Business Week: Beyond Blogs

Turned out it wasn’t quite that simple. The magazine article, archived on our Web site, kept attracting readers and blog links. A few professors worked it into their curricula, sending class after class of students to the story. With all this activity, the piece gained high-octane Google juice. Type in “blogs business” on the search engine, and our story comes up first among the results, as of this writing. Hundreds of thousands of people are still searching “blogs business” because they’re eager to learn the latest news about an industry that’s changing at warp speed. Their attention maintains our outdated relic at the top of the list. It’s self-perpetuating: They want new, we give them old.

What to do? Update the old beast, naturally. Early this year, we put out questions on Blogspotting. What needed fixing? Responses streamed in. We called the old sources and contacted some new ones. We annotated the original article, bolstering the online version with dozens of notes and clarifications. That approach works for the Net, with its pop-up windows and limitless space. But for the more cramped confines of the paper magazine, we have to cut to the chase.

So here goes. Three years ago, we wrote a big story””but missed a bigger one. We focused on blogs as a new form of printing press, one that turned Gutenberg’s economics on its head, making everyone a potential publisher. This captured our attention, not least because this publishing revolution was already starting to rattle the skyscrapers in our media-heavy, Manhattan neighborhood. But despite the importance of blogs, only a minority of us participates. Chances are, you don’t. According to a recent study from Forrester Research (FORR), only a quarter of the U.S. adult online population even bothers to read a blog once a month.

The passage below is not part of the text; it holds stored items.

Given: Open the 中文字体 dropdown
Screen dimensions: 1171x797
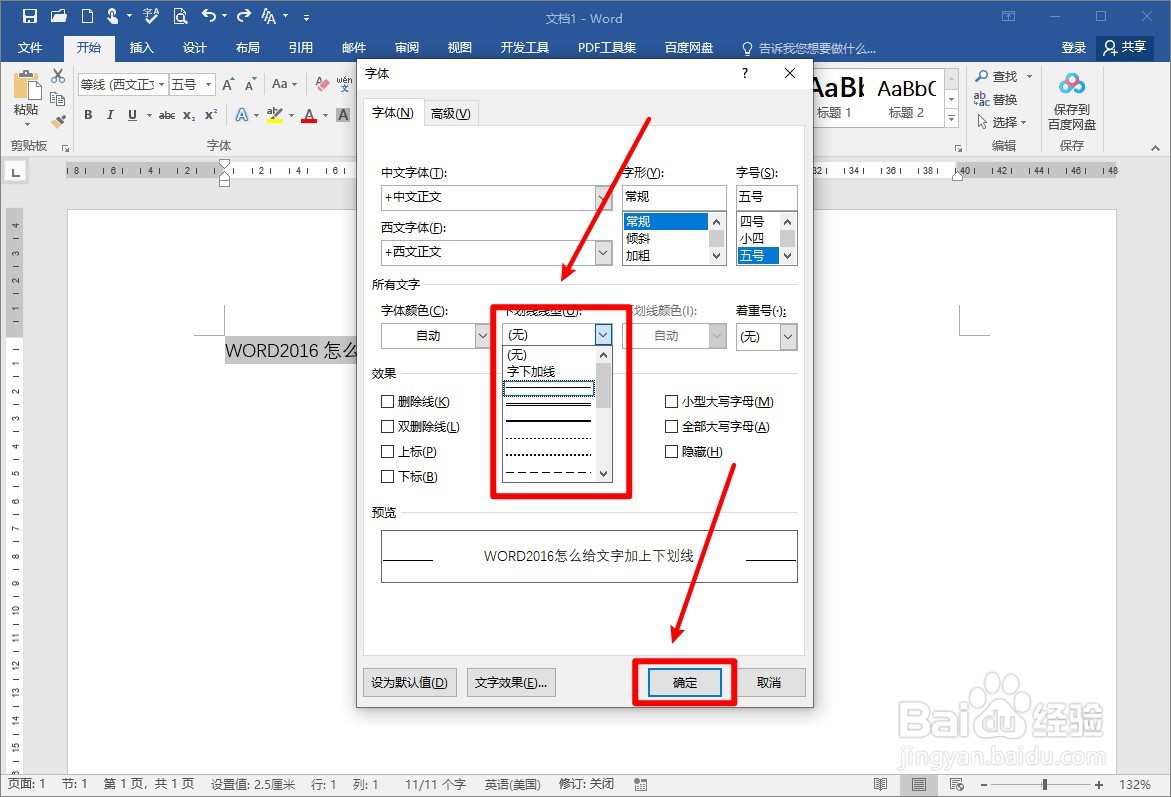Looking at the screenshot, I should click(602, 197).
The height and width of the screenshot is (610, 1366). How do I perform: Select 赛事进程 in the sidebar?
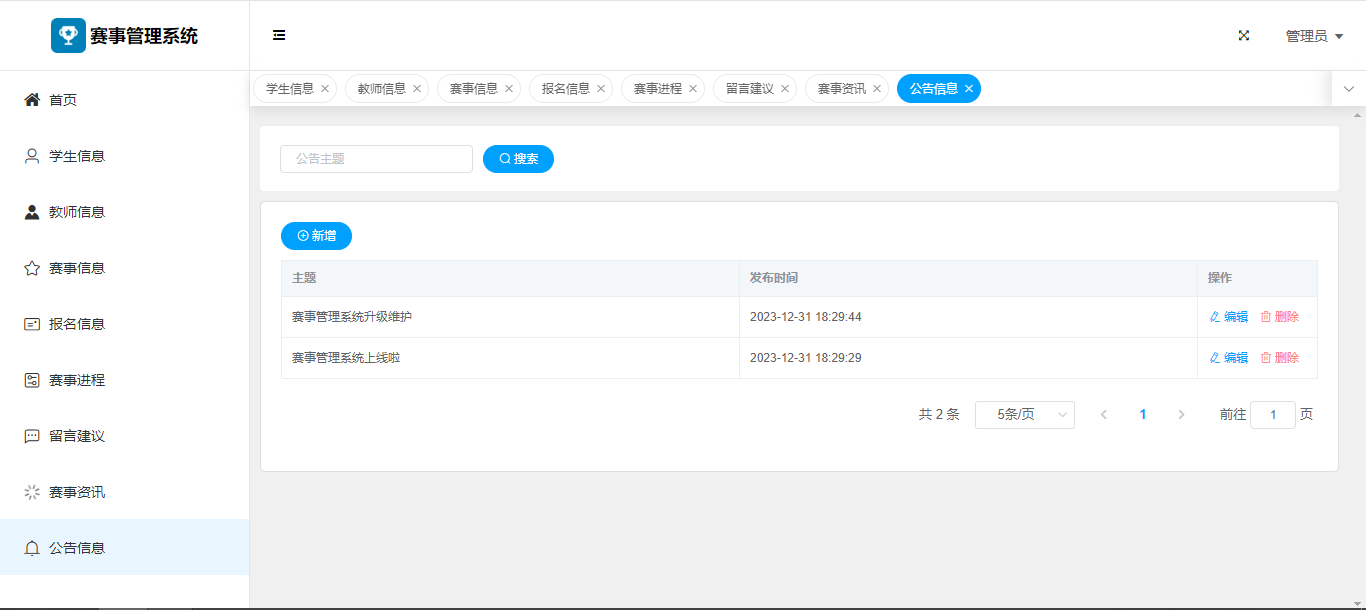coord(77,380)
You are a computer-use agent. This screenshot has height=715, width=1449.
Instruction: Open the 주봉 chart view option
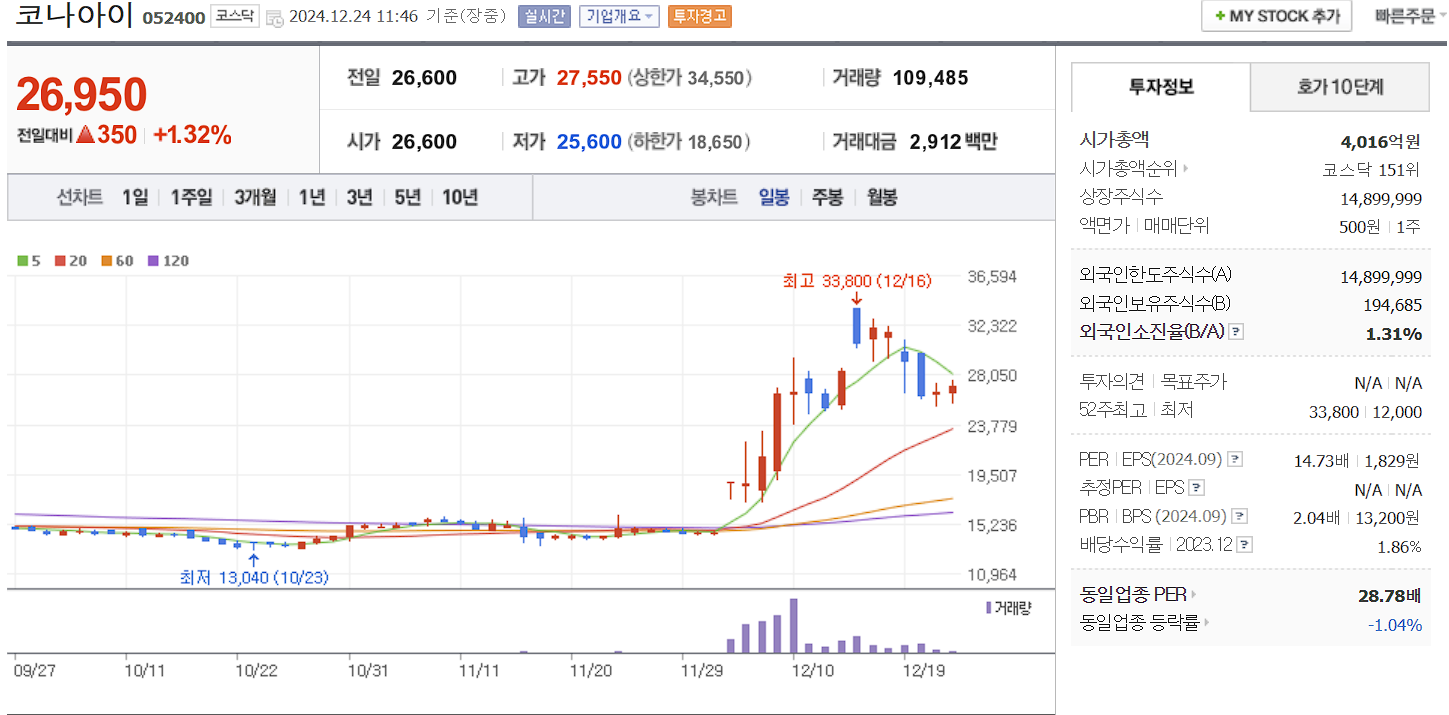[x=827, y=197]
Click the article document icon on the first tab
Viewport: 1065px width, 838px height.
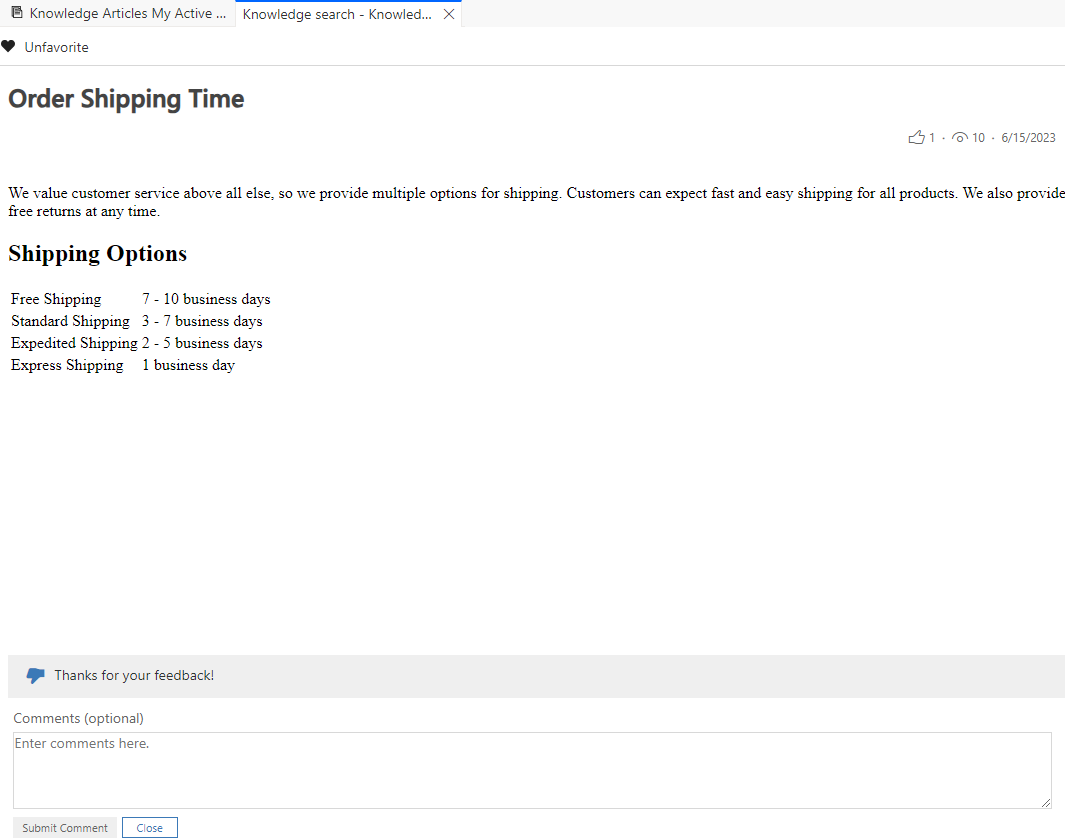click(14, 12)
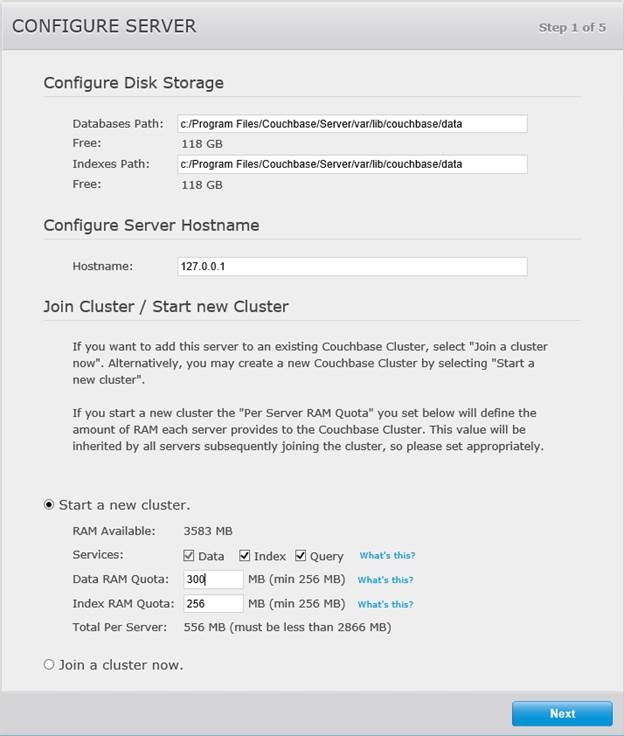Screen dimensions: 624x736
Task: Click the Step 1 of 5 indicator
Action: point(572,27)
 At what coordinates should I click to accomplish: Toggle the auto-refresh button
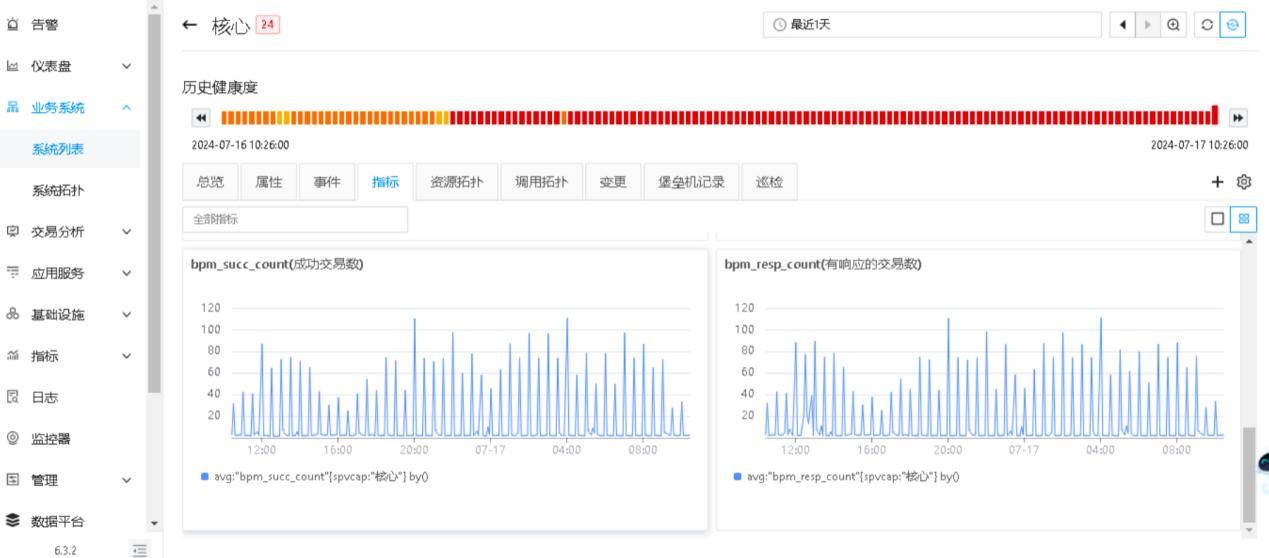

But blogs, it turns out, are just one of the do-it-yourself tools to emerge on the Internet. Vast social networks such as Facebook and MySpace offer people new ways to meet and exchange information. Sites like LinkedIn help millions forge important work relationships and alliances. New applications pop up every week. While only a small slice of the population wants to blog, a far larger swath of humanity is eager to make friends and contacts, to exchange pictures and music, to share activities and ideas.

Read it all.

print

Posted in * Culture-Watch, Blogging & the Internet

One comment on “Business Week: Beyond Blogs

  1. Terry Tee says:

    If we use the word in a secular sense, what the bloggers are doing (as outlined in this article) is something akin to evangelism. Spreading knowledge, building together on what is known, drawing others into the circle. It raises for me the question of how we can utilise blogging for real evangelism. I feel like a dinosaur when I read articles like these. I can hardly get my head around the idea of sermon podcasts – and in a church where our decent income is still stretched to the max, even that is out of the question. (And are my sermons really that good?) As for blogging, Facebook and the rest – my head spins.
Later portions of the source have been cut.